One thing that I find most annoying about OOP is that whenever you need a new variable in a member function, and you need that this variable “attaches” the object on which this function is called, you have basically no choice but creating a new private field. This is ugly in my opinion, because this mean that the variable is initialized at object instantiation (and you can possibly never make use of it if you don’t call the method that needs it), it’s not hidden from the other entities that can access the private members of the object, and on top of all this means can clutter your class definition (think about C++ classes, which most often come with an header with the entire definition of the fields in it).
Speaking in the C++ lingo, I want the behaviour of the static modifier on a variable in a global function, but in member functions, and the storage must be in the object.
I don’t know that many languages, but I have the feeling that in dynamic programming languages it’s easier to do it. I can think of Lua: I would just add a new index in the current table. This doesn’t hide the new “field” from the rest of the world, but unless you tamper the metatable, everything in Lua is public, so it is not really a problem in the Lua mindset. But the problem of initialization is addressed.
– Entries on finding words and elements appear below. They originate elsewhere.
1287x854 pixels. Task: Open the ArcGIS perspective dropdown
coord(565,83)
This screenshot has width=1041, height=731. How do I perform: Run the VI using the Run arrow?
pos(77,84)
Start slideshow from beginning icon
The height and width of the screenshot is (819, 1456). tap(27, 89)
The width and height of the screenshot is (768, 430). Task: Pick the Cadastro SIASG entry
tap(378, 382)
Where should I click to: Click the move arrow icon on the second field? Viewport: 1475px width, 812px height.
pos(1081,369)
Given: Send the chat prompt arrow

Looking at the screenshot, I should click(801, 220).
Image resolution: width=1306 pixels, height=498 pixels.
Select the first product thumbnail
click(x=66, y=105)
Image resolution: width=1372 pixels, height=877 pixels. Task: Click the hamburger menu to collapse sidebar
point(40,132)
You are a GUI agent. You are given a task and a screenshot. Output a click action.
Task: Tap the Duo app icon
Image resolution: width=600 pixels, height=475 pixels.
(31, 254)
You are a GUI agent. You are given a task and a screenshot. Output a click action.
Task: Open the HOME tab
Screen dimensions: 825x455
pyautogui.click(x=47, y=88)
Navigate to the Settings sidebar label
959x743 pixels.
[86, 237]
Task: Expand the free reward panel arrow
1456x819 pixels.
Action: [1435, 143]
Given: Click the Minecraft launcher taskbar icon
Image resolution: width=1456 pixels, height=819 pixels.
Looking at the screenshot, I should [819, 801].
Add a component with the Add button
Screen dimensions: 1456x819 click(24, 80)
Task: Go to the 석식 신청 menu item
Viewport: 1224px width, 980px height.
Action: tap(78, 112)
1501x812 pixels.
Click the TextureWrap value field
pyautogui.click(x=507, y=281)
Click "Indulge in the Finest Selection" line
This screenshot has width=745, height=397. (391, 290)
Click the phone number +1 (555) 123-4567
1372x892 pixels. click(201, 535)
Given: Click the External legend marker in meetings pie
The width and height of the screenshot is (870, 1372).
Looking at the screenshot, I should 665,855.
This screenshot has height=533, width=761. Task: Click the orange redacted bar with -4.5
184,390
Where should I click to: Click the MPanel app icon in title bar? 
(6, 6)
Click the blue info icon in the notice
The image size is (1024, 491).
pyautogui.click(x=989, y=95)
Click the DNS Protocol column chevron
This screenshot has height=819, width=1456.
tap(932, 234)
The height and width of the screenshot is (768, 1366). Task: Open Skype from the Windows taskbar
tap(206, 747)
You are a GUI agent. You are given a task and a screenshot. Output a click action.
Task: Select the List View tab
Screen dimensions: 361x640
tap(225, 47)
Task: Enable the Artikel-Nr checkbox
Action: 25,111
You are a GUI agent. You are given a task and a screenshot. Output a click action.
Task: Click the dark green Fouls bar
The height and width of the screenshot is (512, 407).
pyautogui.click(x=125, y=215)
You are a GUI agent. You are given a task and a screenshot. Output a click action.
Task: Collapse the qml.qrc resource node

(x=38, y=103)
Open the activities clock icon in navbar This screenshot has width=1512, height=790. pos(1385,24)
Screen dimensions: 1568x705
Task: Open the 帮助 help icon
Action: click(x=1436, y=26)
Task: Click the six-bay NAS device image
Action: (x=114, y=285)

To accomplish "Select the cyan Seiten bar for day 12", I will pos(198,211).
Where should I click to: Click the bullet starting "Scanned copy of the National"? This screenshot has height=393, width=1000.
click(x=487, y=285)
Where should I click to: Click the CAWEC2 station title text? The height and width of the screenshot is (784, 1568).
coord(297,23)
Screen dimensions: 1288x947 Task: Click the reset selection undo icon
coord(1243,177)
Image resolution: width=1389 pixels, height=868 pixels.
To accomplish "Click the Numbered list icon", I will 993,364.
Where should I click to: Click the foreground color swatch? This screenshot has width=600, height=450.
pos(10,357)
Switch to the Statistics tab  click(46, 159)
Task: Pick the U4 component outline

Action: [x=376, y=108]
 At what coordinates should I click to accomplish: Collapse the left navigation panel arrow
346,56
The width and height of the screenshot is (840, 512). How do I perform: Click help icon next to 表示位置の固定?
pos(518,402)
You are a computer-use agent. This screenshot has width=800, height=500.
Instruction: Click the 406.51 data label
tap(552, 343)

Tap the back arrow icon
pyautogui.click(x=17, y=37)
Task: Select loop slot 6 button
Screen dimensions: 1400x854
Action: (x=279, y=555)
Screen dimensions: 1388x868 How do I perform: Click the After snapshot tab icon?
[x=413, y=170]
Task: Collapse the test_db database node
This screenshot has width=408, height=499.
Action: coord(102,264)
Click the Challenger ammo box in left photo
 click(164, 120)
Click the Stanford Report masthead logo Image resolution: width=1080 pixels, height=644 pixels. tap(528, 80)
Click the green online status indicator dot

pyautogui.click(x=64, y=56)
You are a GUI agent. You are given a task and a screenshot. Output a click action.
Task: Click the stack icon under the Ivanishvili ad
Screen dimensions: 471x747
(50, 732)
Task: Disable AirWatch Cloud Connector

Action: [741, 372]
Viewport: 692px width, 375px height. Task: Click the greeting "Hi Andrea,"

So, my question is: is there any static programming language (i.e., one in which the layout of an object is known at compile time) where this thing is possible?
And by the way, is there a neat workaround in C++ to get a similar result?
As the general idea in object oriented programming is to encapsulate behaviour as a set of methods (functions) and the data as a set of instance variables, this behaviour is not present in any static programming language that I can think of.
However, the idea to separate the concerns of a single class into multiple units (as to make it less monolithic) has been considered in a few languages. The idea is to separate the various concerns within the single class of object. Although the variable is not created at runtime (this would make the type non static), it can be declared in a unit separate from other units.
This is actually sort of available in C#. Although the implementation is purely cosmetic, you can declare a single class as multiple partial classes. One of the benefits is to separate concerns to avoid a single big declaration of everything encapsulated by the class (another use is code generation scenarios).